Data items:
============
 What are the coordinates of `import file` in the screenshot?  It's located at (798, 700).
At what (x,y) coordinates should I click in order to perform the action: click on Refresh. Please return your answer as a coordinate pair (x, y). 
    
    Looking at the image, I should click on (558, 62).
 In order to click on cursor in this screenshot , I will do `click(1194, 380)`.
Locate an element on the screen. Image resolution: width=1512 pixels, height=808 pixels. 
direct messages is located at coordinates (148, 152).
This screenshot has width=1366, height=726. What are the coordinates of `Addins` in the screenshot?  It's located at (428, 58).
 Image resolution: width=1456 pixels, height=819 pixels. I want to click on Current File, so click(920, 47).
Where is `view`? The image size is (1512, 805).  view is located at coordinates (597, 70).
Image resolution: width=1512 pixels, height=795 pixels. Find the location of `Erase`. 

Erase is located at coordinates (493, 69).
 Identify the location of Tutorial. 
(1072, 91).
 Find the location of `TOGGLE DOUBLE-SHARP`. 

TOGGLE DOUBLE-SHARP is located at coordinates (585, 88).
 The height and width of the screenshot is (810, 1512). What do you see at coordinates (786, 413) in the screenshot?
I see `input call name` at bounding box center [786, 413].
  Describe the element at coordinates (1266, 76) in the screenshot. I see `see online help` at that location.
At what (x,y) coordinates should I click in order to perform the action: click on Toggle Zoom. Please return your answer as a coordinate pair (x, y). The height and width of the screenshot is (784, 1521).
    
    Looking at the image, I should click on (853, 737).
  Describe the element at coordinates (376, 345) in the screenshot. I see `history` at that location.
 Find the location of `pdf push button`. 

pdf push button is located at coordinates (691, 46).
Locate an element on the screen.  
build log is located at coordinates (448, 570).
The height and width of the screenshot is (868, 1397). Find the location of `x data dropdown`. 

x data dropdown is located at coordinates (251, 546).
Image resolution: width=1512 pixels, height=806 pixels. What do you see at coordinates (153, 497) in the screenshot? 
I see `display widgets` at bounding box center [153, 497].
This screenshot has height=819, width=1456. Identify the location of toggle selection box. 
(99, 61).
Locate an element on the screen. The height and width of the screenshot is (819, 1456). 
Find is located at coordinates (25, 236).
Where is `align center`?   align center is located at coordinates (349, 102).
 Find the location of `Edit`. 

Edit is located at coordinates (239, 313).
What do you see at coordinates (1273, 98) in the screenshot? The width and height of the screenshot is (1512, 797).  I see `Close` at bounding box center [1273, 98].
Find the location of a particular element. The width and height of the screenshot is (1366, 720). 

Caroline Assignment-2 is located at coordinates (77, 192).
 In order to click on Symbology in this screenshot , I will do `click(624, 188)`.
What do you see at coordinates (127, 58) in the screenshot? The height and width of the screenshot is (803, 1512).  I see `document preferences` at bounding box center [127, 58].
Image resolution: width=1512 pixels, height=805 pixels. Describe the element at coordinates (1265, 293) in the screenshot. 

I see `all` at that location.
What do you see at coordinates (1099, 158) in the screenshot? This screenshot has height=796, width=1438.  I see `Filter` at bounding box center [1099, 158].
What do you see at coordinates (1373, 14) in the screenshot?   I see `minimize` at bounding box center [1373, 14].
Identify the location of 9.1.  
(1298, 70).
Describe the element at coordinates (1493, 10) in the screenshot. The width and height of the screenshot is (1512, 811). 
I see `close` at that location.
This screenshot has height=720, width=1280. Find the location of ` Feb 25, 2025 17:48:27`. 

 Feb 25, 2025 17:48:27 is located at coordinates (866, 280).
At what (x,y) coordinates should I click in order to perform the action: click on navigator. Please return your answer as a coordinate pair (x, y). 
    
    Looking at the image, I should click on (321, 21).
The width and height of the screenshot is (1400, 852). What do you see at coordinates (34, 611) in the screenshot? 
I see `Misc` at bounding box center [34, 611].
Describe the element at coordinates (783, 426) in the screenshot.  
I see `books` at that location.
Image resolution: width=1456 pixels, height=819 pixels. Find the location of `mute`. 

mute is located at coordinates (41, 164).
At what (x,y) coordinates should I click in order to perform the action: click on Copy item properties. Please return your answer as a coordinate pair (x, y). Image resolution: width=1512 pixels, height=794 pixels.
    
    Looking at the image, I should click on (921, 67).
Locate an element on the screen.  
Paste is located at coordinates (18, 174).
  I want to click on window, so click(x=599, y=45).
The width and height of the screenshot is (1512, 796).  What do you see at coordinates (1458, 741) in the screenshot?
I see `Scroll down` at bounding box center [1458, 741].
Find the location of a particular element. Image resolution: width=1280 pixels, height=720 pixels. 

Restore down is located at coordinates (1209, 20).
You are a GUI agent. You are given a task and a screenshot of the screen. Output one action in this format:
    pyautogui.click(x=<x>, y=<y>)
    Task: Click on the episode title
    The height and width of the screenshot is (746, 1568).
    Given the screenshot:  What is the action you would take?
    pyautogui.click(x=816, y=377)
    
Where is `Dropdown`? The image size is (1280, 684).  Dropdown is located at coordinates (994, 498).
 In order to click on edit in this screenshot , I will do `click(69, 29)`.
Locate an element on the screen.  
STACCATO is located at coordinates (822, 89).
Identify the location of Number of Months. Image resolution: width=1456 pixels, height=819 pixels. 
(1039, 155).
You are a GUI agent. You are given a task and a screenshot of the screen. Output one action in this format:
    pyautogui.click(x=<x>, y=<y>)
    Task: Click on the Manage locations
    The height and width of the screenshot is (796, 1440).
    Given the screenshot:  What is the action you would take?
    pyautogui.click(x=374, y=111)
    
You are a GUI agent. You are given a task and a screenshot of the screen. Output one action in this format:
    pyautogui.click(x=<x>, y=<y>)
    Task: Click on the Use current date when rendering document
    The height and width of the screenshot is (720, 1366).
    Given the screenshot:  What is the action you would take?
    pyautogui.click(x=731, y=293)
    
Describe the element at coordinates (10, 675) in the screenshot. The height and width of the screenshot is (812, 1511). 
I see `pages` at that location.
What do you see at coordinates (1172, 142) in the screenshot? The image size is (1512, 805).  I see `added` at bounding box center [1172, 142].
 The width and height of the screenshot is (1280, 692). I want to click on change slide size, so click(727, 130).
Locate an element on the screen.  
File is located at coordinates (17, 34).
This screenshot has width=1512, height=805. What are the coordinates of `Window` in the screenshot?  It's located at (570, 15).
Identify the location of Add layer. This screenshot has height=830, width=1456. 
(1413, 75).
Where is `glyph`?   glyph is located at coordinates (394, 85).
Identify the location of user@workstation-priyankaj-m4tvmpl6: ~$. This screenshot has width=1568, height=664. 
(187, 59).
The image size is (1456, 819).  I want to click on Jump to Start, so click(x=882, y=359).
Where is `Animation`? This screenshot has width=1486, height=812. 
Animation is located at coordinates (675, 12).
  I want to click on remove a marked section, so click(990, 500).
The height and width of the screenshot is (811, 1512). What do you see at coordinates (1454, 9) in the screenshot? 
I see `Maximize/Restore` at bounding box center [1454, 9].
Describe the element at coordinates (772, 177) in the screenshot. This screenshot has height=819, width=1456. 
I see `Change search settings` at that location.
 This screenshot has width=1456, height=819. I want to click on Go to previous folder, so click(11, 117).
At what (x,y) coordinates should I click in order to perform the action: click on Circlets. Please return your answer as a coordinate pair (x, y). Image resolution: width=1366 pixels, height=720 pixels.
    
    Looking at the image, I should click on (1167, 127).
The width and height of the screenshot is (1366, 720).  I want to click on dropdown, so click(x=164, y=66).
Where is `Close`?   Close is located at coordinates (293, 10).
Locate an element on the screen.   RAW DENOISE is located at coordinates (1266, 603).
============
■ **What you are asked to do**:
Can you change every "coordinate pair" in the rows above to "pair of coordinates" and leave everything else untouched?

■ **Task answer**:
 What are the coordinates of `import file` in the screenshot?  It's located at (798, 700).
At what (x,y) coordinates should I click in order to perform the action: click on Refresh. Please return your answer as a pair of coordinates (x, y). 
    
    Looking at the image, I should click on (558, 62).
 In order to click on cursor in this screenshot , I will do `click(1194, 380)`.
Locate an element on the screen. Image resolution: width=1512 pixels, height=808 pixels. 
direct messages is located at coordinates (148, 152).
This screenshot has width=1366, height=726. What are the coordinates of `Addins` in the screenshot?  It's located at (428, 58).
 Image resolution: width=1456 pixels, height=819 pixels. I want to click on Current File, so click(920, 47).
Where is `view`? The image size is (1512, 805).  view is located at coordinates (597, 70).
Image resolution: width=1512 pixels, height=795 pixels. Find the location of `Erase`. 

Erase is located at coordinates (493, 69).
 Identify the location of Tutorial. 
(1072, 91).
 Find the location of `TOGGLE DOUBLE-SHARP`. 

TOGGLE DOUBLE-SHARP is located at coordinates (585, 88).
 The height and width of the screenshot is (810, 1512). What do you see at coordinates (786, 413) in the screenshot?
I see `input call name` at bounding box center [786, 413].
  Describe the element at coordinates (1266, 76) in the screenshot. I see `see online help` at that location.
At what (x,y) coordinates should I click in order to perform the action: click on Toggle Zoom. Please return your answer as a pair of coordinates (x, y). The height and width of the screenshot is (784, 1521).
    
    Looking at the image, I should click on (853, 737).
  Describe the element at coordinates (376, 345) in the screenshot. I see `history` at that location.
 Find the location of `pdf push button`. 

pdf push button is located at coordinates (691, 46).
Locate an element on the screen.  
build log is located at coordinates (448, 570).
The height and width of the screenshot is (868, 1397). Find the location of `x data dropdown`. 

x data dropdown is located at coordinates (251, 546).
Image resolution: width=1512 pixels, height=806 pixels. What do you see at coordinates (153, 497) in the screenshot? 
I see `display widgets` at bounding box center [153, 497].
This screenshot has height=819, width=1456. Identify the location of toggle selection box. 
(99, 61).
Locate an element on the screen. The height and width of the screenshot is (819, 1456). 
Find is located at coordinates (25, 236).
Where is `align center`?   align center is located at coordinates (349, 102).
 Find the location of `Edit`. 

Edit is located at coordinates (239, 313).
What do you see at coordinates (1273, 98) in the screenshot? The width and height of the screenshot is (1512, 797).  I see `Close` at bounding box center [1273, 98].
Find the location of a particular element. The width and height of the screenshot is (1366, 720). 

Caroline Assignment-2 is located at coordinates (77, 192).
 In order to click on Symbology in this screenshot , I will do `click(624, 188)`.
What do you see at coordinates (127, 58) in the screenshot? The height and width of the screenshot is (803, 1512).  I see `document preferences` at bounding box center [127, 58].
Image resolution: width=1512 pixels, height=805 pixels. Describe the element at coordinates (1265, 293) in the screenshot. 

I see `all` at that location.
What do you see at coordinates (1099, 158) in the screenshot? This screenshot has height=796, width=1438.  I see `Filter` at bounding box center [1099, 158].
What do you see at coordinates (1373, 14) in the screenshot?   I see `minimize` at bounding box center [1373, 14].
Identify the location of 9.1.  
(1298, 70).
Describe the element at coordinates (1493, 10) in the screenshot. The width and height of the screenshot is (1512, 811). 
I see `close` at that location.
This screenshot has height=720, width=1280. Find the location of ` Feb 25, 2025 17:48:27`. 

 Feb 25, 2025 17:48:27 is located at coordinates (866, 280).
At what (x,y) coordinates should I click in order to perform the action: click on navigator. Please return your answer as a pair of coordinates (x, y). 
    
    Looking at the image, I should click on (321, 21).
The width and height of the screenshot is (1400, 852). What do you see at coordinates (34, 611) in the screenshot? 
I see `Misc` at bounding box center [34, 611].
Describe the element at coordinates (783, 426) in the screenshot.  
I see `books` at that location.
Image resolution: width=1456 pixels, height=819 pixels. Find the location of `mute`. 

mute is located at coordinates (41, 164).
At what (x,y) coordinates should I click in order to perform the action: click on Copy item properties. Please return your answer as a pair of coordinates (x, y). Image resolution: width=1512 pixels, height=794 pixels.
    
    Looking at the image, I should click on (921, 67).
Locate an element on the screen.  
Paste is located at coordinates (18, 174).
  I want to click on window, so click(x=599, y=45).
The width and height of the screenshot is (1512, 796).  What do you see at coordinates (1458, 741) in the screenshot?
I see `Scroll down` at bounding box center [1458, 741].
Find the location of a particular element. Image resolution: width=1280 pixels, height=720 pixels. 

Restore down is located at coordinates (1209, 20).
You are a GUI agent. You are given a task and a screenshot of the screen. Output one action in this format:
    pyautogui.click(x=<x>, y=<y>)
    Task: Click on the episode title
    The height and width of the screenshot is (746, 1568).
    Given the screenshot:  What is the action you would take?
    pyautogui.click(x=816, y=377)
    
Where is `Dropdown`? The image size is (1280, 684).  Dropdown is located at coordinates (994, 498).
 In order to click on edit in this screenshot , I will do `click(69, 29)`.
Locate an element on the screen.  
STACCATO is located at coordinates (822, 89).
Identify the location of Number of Months. Image resolution: width=1456 pixels, height=819 pixels. 
(1039, 155).
You are a GUI agent. You are given a task and a screenshot of the screen. Output one action in this format:
    pyautogui.click(x=<x>, y=<y>)
    Task: Click on the Manage locations
    The height and width of the screenshot is (796, 1440).
    Given the screenshot:  What is the action you would take?
    pyautogui.click(x=374, y=111)
    
You are a GUI agent. You are given a task and a screenshot of the screen. Output one action in this format:
    pyautogui.click(x=<x>, y=<y>)
    Task: Click on the Use current date when rendering document
    The height and width of the screenshot is (720, 1366).
    Given the screenshot:  What is the action you would take?
    pyautogui.click(x=731, y=293)
    
Describe the element at coordinates (10, 675) in the screenshot. The height and width of the screenshot is (812, 1511). 
I see `pages` at that location.
What do you see at coordinates (1172, 142) in the screenshot? The image size is (1512, 805).  I see `added` at bounding box center [1172, 142].
 The width and height of the screenshot is (1280, 692). I want to click on change slide size, so click(727, 130).
Locate an element on the screen.  
File is located at coordinates (17, 34).
This screenshot has width=1512, height=805. What are the coordinates of `Window` in the screenshot?  It's located at (570, 15).
Identify the location of Add layer. This screenshot has height=830, width=1456. 
(1413, 75).
Where is `glyph`?   glyph is located at coordinates (394, 85).
Identify the location of user@workstation-priyankaj-m4tvmpl6: ~$. This screenshot has width=1568, height=664. 
(187, 59).
The image size is (1456, 819).  I want to click on Jump to Start, so click(x=882, y=359).
Where is `Animation`? This screenshot has width=1486, height=812. 
Animation is located at coordinates (675, 12).
  I want to click on remove a marked section, so click(990, 500).
The height and width of the screenshot is (811, 1512). What do you see at coordinates (1454, 9) in the screenshot? 
I see `Maximize/Restore` at bounding box center [1454, 9].
Describe the element at coordinates (772, 177) in the screenshot. This screenshot has height=819, width=1456. 
I see `Change search settings` at that location.
 This screenshot has width=1456, height=819. I want to click on Go to previous folder, so click(11, 117).
At what (x,y) coordinates should I click in order to perform the action: click on Circlets. Please return your answer as a pair of coordinates (x, y). Image resolution: width=1366 pixels, height=720 pixels.
    
    Looking at the image, I should click on (1167, 127).
The width and height of the screenshot is (1366, 720).  I want to click on dropdown, so click(x=164, y=66).
Where is `Close`?   Close is located at coordinates (293, 10).
Locate an element on the screen.   RAW DENOISE is located at coordinates (1266, 603).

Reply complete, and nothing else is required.